Comprehensively characterized fluorescent probes for the histamine H₃ receptor (H₃R) and especially for the H₄R orthologs [e.g., human (h) and mouse (m)] are highly needed as versatile complementary tools to radioligands. In view of fluorescent probes for BRET-based binding studies and for localizing the H₄R in live cells, we synthesized and biologically characterized Py-5-labeled histamine derivatives. The most notable compound was UR-DEBa242 (26, 1-[4-(1H-Imidazol-4-yl)­butyl]-4-{(1E,3E)-4-[4-(dimethylamino)­phenyl]­buta-1,3-dienyl}-2,6-dimethylpyridinium hydrotrifluoroacetate trifluoroacetate), acting as a partial agonist at the hH₃R [pEC₅₀ (reporter gene) 8.77] and as an inverse agonist/antagonist at the h/mH₄Rs [pIC₅₀ (reporter gene) 8.76/7.08; pIC₅₀/pK_b (β-arrestin2) 7.81/7.30]. In confocal microscopy, 26 proved suitable for hH₄R localization and trafficking studies in live cells.
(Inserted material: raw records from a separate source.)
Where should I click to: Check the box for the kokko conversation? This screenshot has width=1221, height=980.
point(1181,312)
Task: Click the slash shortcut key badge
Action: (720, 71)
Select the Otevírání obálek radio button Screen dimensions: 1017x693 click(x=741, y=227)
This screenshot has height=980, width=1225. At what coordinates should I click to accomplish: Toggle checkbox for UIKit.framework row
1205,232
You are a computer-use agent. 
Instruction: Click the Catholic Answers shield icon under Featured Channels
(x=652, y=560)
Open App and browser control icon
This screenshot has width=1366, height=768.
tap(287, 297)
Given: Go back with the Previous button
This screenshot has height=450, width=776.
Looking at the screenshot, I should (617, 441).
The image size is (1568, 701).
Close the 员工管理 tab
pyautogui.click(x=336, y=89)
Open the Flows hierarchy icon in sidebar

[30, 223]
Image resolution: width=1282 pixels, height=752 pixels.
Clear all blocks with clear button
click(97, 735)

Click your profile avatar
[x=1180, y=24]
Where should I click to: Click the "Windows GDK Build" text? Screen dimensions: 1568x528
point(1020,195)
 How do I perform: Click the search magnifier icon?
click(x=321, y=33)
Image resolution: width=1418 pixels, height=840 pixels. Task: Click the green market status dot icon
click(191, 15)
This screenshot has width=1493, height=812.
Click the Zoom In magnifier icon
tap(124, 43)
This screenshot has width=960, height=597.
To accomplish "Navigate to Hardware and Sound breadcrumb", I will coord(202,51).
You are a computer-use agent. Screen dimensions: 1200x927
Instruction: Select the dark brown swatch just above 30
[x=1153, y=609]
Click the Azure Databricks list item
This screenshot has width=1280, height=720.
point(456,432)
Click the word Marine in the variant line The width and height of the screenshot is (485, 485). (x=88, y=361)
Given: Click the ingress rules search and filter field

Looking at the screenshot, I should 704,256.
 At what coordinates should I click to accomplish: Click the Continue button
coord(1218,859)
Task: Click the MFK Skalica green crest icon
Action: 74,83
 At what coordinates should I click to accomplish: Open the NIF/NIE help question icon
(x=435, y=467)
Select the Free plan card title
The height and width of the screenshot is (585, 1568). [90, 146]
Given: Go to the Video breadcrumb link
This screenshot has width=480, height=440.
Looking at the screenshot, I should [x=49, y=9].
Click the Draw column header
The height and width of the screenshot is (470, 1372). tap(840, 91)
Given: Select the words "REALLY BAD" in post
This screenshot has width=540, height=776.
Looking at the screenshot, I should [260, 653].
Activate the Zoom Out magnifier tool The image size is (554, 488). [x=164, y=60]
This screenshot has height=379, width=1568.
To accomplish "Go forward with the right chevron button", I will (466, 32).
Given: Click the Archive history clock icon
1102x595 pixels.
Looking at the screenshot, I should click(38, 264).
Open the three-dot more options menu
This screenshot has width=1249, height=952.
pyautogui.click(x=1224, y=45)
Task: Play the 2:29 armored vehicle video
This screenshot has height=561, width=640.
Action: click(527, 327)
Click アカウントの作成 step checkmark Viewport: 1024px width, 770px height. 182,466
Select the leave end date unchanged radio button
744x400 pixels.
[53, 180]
BRET-based binding at the NLuc-hH_3,4Rs/mH₄R [pK_d 8.78/7.75/7.18, comparable to binding constants from radioligand binding/flow cytometry; fast association/dissociation (∼2 min)] revealed 26 as a useful molecular tool to determine hH_3,4Rs/mH₄R binding affinities of ligands binding to these receptors.